● **DATA**:

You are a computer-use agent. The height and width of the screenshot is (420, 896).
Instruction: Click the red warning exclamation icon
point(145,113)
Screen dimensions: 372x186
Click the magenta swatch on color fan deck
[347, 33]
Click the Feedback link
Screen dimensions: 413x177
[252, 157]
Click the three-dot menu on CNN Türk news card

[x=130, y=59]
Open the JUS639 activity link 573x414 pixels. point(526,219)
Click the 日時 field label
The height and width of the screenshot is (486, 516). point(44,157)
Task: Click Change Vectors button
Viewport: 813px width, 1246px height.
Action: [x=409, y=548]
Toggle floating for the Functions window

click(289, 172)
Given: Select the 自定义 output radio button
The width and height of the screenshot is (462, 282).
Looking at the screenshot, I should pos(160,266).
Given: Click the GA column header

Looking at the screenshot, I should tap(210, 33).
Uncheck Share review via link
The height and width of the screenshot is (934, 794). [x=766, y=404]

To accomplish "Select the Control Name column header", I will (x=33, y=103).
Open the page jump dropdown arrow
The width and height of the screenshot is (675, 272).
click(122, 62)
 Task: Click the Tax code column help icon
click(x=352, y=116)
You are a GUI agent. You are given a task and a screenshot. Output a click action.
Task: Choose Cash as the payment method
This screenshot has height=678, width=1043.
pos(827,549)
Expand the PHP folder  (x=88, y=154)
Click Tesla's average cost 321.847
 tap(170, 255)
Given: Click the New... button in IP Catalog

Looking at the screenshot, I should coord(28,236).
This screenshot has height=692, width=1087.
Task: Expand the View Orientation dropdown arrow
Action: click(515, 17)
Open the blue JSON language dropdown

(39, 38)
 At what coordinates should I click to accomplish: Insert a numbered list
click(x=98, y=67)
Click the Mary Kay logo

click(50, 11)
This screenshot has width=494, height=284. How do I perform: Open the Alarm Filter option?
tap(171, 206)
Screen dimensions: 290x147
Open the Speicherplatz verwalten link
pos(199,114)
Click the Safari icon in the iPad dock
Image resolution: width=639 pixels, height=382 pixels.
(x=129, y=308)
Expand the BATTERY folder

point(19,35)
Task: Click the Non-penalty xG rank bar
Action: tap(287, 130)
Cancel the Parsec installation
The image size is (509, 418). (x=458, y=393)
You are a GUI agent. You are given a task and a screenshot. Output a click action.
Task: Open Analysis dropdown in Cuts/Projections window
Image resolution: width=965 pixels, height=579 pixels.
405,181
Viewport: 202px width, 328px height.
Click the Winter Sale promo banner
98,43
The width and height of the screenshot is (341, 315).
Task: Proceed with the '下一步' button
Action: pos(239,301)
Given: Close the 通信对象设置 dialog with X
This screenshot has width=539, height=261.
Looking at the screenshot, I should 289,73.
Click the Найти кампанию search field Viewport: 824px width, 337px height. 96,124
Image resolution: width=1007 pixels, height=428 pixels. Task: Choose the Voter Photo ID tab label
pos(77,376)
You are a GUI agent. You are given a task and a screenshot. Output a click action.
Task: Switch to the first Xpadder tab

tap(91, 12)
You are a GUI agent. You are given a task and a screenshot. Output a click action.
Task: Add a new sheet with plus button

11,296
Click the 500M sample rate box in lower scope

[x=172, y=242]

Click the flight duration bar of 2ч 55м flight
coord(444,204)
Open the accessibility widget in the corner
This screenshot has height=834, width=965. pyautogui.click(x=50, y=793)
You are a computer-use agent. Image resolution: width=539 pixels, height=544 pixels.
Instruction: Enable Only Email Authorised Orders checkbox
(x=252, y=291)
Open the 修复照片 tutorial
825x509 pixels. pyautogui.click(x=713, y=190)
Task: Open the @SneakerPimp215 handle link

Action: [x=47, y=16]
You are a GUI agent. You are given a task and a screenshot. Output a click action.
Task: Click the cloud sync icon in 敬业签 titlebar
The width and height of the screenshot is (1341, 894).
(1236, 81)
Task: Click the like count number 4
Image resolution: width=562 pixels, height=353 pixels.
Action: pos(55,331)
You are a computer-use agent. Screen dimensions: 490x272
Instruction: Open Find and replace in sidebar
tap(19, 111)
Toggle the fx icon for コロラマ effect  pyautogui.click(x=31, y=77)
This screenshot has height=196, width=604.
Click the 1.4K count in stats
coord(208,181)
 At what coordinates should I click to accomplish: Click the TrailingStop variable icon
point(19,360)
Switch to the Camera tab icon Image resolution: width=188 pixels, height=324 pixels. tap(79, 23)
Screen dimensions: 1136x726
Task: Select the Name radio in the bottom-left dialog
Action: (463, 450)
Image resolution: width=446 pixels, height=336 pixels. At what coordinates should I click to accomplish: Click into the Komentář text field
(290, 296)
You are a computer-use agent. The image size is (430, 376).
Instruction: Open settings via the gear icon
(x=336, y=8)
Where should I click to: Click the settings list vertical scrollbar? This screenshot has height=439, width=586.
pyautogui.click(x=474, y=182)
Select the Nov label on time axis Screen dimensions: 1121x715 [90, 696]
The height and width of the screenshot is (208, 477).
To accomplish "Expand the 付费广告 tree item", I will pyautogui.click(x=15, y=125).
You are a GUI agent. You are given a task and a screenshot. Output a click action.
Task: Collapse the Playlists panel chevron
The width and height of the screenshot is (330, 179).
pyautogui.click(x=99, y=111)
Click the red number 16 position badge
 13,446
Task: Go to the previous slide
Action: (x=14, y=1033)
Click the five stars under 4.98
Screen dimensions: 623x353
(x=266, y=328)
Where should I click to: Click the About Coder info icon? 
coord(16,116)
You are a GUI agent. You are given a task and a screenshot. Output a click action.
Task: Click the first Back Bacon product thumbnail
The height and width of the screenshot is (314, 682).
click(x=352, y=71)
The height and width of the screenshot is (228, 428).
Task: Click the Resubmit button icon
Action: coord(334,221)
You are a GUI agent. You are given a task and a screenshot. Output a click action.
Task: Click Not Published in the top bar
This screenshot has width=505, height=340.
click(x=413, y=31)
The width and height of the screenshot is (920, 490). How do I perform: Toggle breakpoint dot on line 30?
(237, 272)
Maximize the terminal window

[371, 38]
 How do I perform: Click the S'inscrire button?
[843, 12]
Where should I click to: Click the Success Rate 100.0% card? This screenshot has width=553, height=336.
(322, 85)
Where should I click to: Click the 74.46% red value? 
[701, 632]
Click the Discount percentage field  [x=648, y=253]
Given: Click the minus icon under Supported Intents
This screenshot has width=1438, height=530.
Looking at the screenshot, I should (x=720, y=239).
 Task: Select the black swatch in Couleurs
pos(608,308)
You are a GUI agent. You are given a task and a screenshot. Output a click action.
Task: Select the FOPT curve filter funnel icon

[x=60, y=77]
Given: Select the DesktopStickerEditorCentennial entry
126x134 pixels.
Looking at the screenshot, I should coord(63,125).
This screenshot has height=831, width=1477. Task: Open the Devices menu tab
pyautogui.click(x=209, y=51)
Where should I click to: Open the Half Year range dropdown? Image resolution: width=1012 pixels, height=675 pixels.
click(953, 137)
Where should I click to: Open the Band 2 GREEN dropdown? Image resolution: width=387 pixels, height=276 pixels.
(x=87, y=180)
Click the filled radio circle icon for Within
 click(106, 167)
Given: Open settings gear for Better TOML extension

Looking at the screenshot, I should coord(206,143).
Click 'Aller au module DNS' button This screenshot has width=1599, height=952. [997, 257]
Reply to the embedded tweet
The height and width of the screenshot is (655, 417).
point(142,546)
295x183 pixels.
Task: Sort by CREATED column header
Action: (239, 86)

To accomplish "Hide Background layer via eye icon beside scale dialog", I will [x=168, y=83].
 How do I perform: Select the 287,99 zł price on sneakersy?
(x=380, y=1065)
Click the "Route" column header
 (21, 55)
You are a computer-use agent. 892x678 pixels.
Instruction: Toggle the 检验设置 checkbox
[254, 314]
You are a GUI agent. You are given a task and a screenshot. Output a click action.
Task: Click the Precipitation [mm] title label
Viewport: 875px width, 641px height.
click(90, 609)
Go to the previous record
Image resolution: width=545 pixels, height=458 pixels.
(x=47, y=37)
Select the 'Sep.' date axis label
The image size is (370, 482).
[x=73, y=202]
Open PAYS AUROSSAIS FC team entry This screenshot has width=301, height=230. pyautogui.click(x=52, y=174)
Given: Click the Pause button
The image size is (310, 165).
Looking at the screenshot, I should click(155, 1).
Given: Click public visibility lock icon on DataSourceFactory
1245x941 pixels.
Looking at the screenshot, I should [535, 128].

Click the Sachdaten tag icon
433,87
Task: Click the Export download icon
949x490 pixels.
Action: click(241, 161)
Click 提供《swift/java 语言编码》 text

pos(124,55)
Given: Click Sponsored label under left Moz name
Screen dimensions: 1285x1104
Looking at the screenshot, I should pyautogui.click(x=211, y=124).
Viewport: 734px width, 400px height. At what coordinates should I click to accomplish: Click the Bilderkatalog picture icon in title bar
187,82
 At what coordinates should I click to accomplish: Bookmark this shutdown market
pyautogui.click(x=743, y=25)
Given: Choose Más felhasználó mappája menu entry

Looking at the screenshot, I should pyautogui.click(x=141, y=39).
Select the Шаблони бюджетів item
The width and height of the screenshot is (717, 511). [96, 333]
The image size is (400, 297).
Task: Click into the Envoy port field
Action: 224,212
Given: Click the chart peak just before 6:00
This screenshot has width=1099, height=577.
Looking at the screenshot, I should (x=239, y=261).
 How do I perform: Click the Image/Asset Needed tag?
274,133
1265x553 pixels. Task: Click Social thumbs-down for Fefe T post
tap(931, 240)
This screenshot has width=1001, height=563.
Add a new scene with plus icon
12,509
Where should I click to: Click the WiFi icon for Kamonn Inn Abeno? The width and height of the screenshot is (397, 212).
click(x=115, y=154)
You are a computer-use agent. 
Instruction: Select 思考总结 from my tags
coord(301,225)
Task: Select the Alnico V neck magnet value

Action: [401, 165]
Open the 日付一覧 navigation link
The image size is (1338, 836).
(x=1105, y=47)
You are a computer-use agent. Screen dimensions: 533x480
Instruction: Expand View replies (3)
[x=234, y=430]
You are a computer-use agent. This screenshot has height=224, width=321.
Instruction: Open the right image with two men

● **TASK TO COMPLETE**:
Restate the material word for word, but only from its first line through the line containing "Task: Choose Cash as the payment method".

● **EXPECTED ANSWER**:
You are a computer-use agent. The height and width of the screenshot is (420, 896).
Instruction: Click the red warning exclamation icon
point(145,113)
Screen dimensions: 372x186
Click the magenta swatch on color fan deck
[347, 33]
Click the Feedback link
Screen dimensions: 413x177
[252, 157]
Click the three-dot menu on CNN Türk news card

[x=130, y=59]
Open the JUS639 activity link 573x414 pixels. point(526,219)
Click the 日時 field label
The height and width of the screenshot is (486, 516). point(44,157)
Task: Click Change Vectors button
Viewport: 813px width, 1246px height.
Action: [x=409, y=548]
Toggle floating for the Functions window

click(289, 172)
Given: Select the 自定义 output radio button
The width and height of the screenshot is (462, 282).
Looking at the screenshot, I should pos(160,266).
Given: Click the GA column header

Looking at the screenshot, I should tap(210, 33).
Uncheck Share review via link
The height and width of the screenshot is (934, 794). [x=766, y=404]

To accomplish "Select the Control Name column header", I will (x=33, y=103).
Open the page jump dropdown arrow
The width and height of the screenshot is (675, 272).
click(122, 62)
 Task: Click the Tax code column help icon
click(x=352, y=116)
You are a GUI agent. You are given a task and a screenshot. Output a click action.
Task: Choose Cash as the payment method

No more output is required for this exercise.